_Your instructions_.
Please repeat word for word the part of the Rammstein text below starting at "Without this certificate, it" and ending at "your own music.".

_Selection_.
____________________

Pressure builds when you force human beings to adhere to strict societal guidelines for long enough. Throw in covert establishment terror tactics such as the threat of secret police and you’ve got a recipe for combustion in the long term.

Given the circumstances under which Rammstein grew up and began making music, it’s no surprise that things turned out the way they did.

The members of Rammstein all played in East Berlin punk and post-punk bands in the 1980s and early ‘90s. Paul Landers and Christian Lorenz enjoyed some success as founding members of Feeling B, along with Christoph Schneider. Till Lindemann, Richard Bernstein, and Landers were members of the avant-garde First Arsch. Lorenz, Schneider, Landers, and Bernstein all played in the notable post-punk band Die Firma.

Die Firma aren’t notable for being particularly inventive or successful, although they were a long-standing and important part of the East Berlin scene. No, Die Firma’s notoriety comes from a far more nefarious place. As it would turn out, two of the members of the band were East German spies!

Speaking with Metal Hammer about the conditions faced by active musicians in East Germany before the fall of the Berlin Wall, Rammstein drummer Christoph “Doom” Schneider had this to say about his former band:

“Die Firma was like a new wave punk band. The style was a little dark, with gothic influences. We had lyrics that protested against the system. This was not permitted, of course — we were an underground band. All the other Rammstein guys were in underground bands, too. We used to play in small clubs with all kinds of fans: freaks, goths, punks.

The government had their people everywhere, though: Secret Service spies. What was funny was that I couldn’t imagine any harder band than mine at the time, and we had two people actually in the band who were spies — the singer and the keyboard player! Ha ha! Incredible. They weren’t professionals: They were hired spies who received a little payment and every once in a while had to report about the music scene.”

Due to restrictions put on members of the performing arts community at large, it was common practice for governmental agencies to infiltrate these scenes altogether. In order to perform in public, musicians needed to obtain a license. In order to get this license, bands had to perform original compositions in front of a jury. It was state control from the bottom up.

Schneider elaborated, “In the East we had professional bands which had all studied music and had official permission to play music. They were allowed to work as professionals and they had the right to charge money for their shows.

If you were an amateur, you had to be classified at a certain level. There were three levels, and I reached the first one! I had a certificate which allowed me to charge four Deutschmarks per hour when I played a concert.

Without this certificate, it was illegal to play gigs, and you weren’t allowed to make contact with promoters without one. People accepted this because they had to.

To get your certificate you had to play in front of a commission, like a jury, who decided if you had the right songs: you were only allowed to play 40-percent cover versions in your set, the rest had to be your own music.

Actually it wasn’t that bad an idea, because bands had to come up with their own stuff, and so there were a lot of interesting bands at that time.”

After the Berlin Wall came down, the members of Feeling B and Die Firma would eventually collaborate and form Rammstein. The rest is history.

____________________

_Rows_.
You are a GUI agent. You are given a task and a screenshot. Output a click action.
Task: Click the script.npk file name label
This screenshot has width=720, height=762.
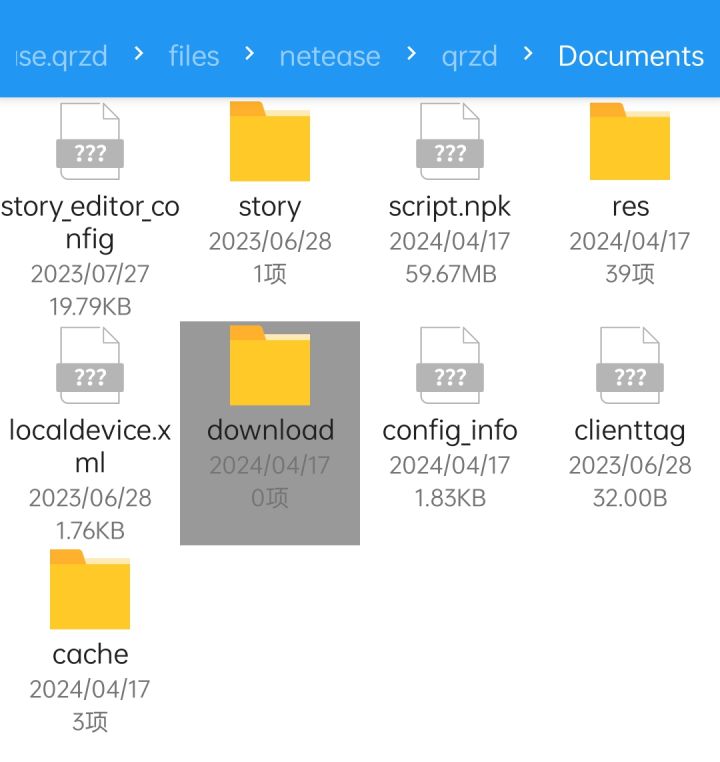point(449,208)
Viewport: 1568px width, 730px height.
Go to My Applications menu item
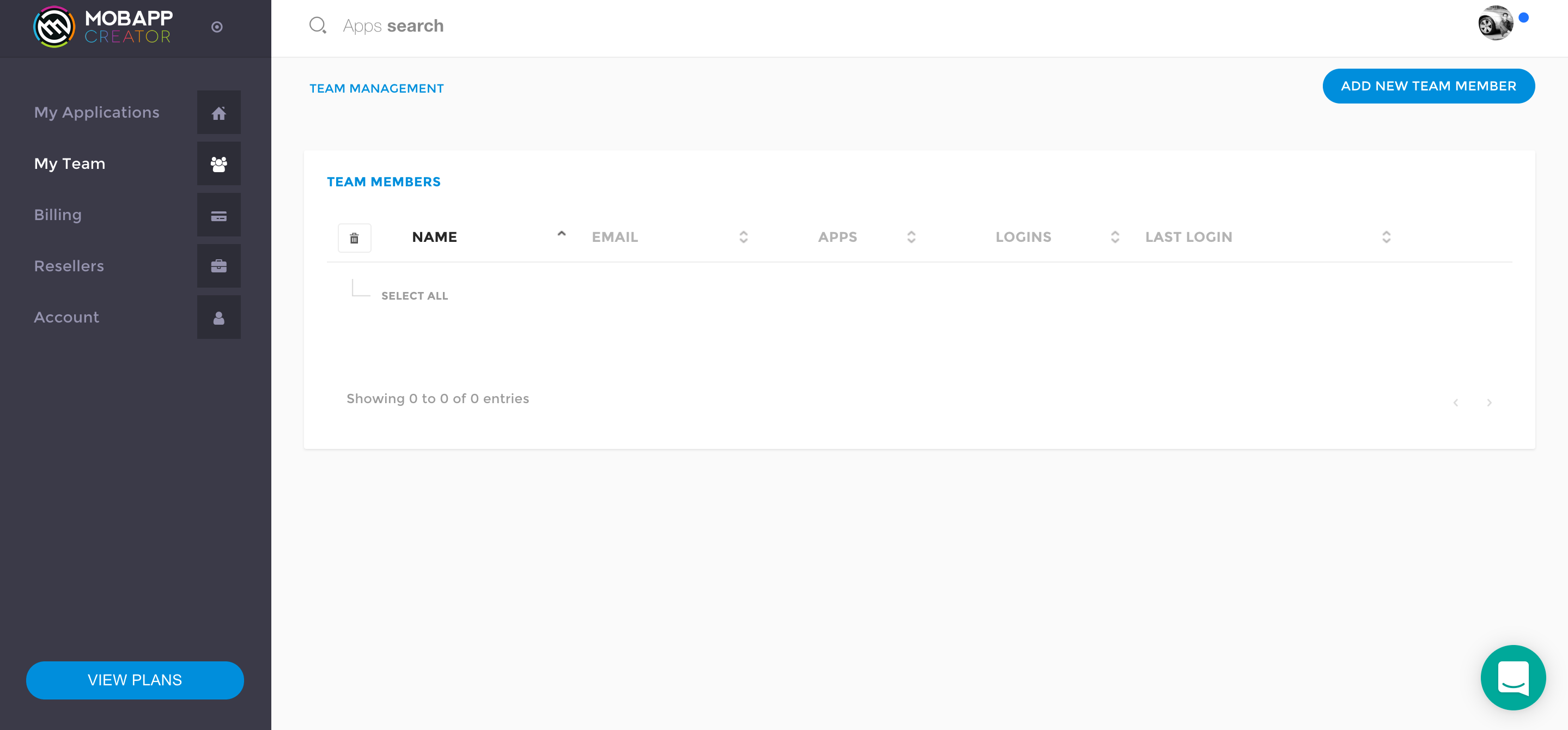pyautogui.click(x=97, y=113)
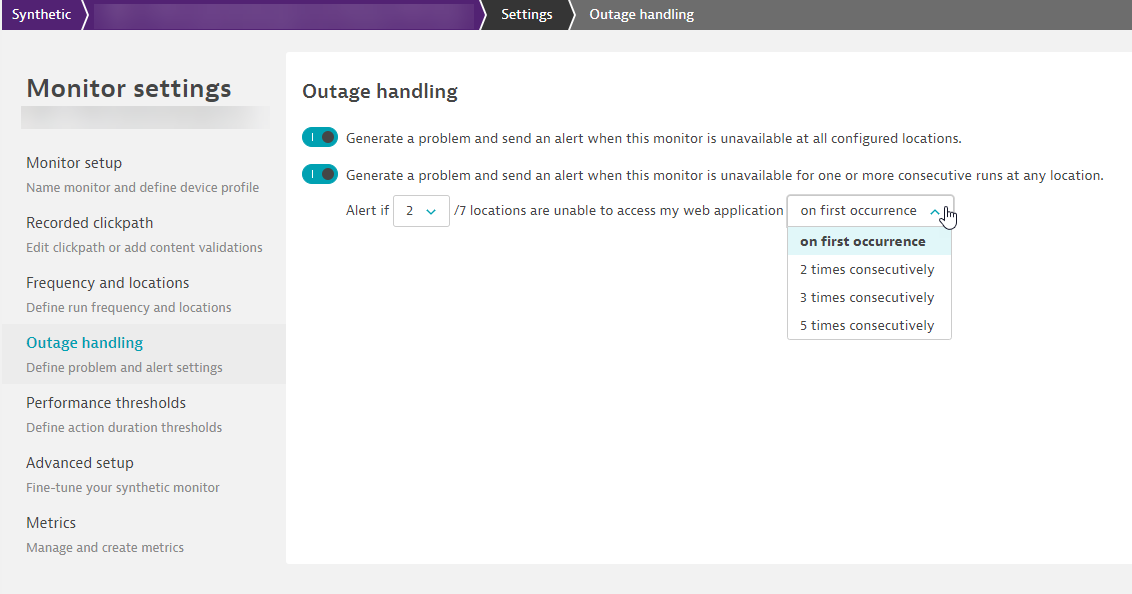Select Outage handling in the sidebar

85,343
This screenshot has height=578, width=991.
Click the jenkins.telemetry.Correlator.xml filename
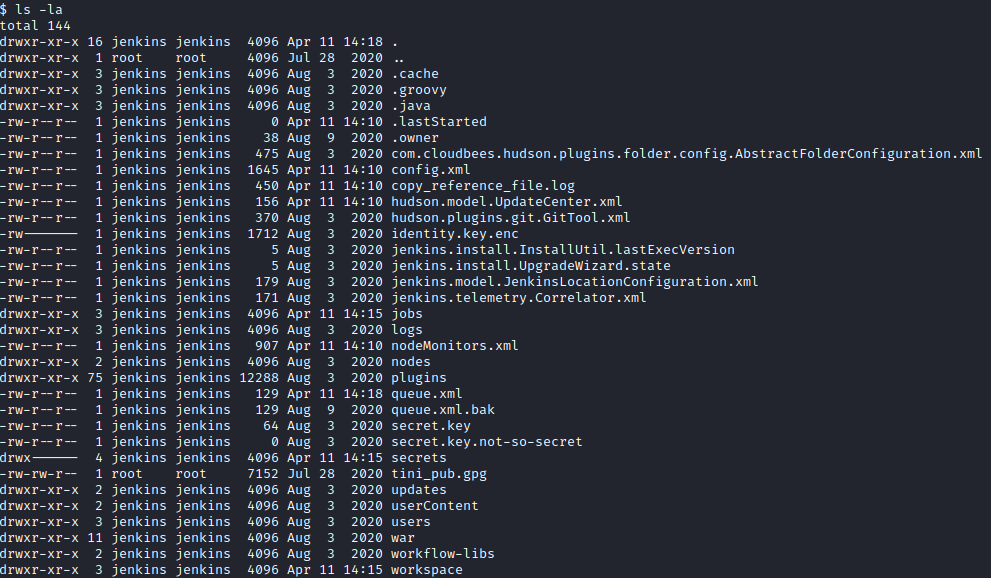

____________________

_Exercise output_.
Without this certificate, it was illegal to play gigs, and you weren’t allowed to make contact with promoters without one. People accepted this because they had to.

To get your certificate you had to play in front of a commission, like a jury, who decided if you had the right songs: you were only allowed to play 40-percent cover versions in your set, the rest had to be your own music.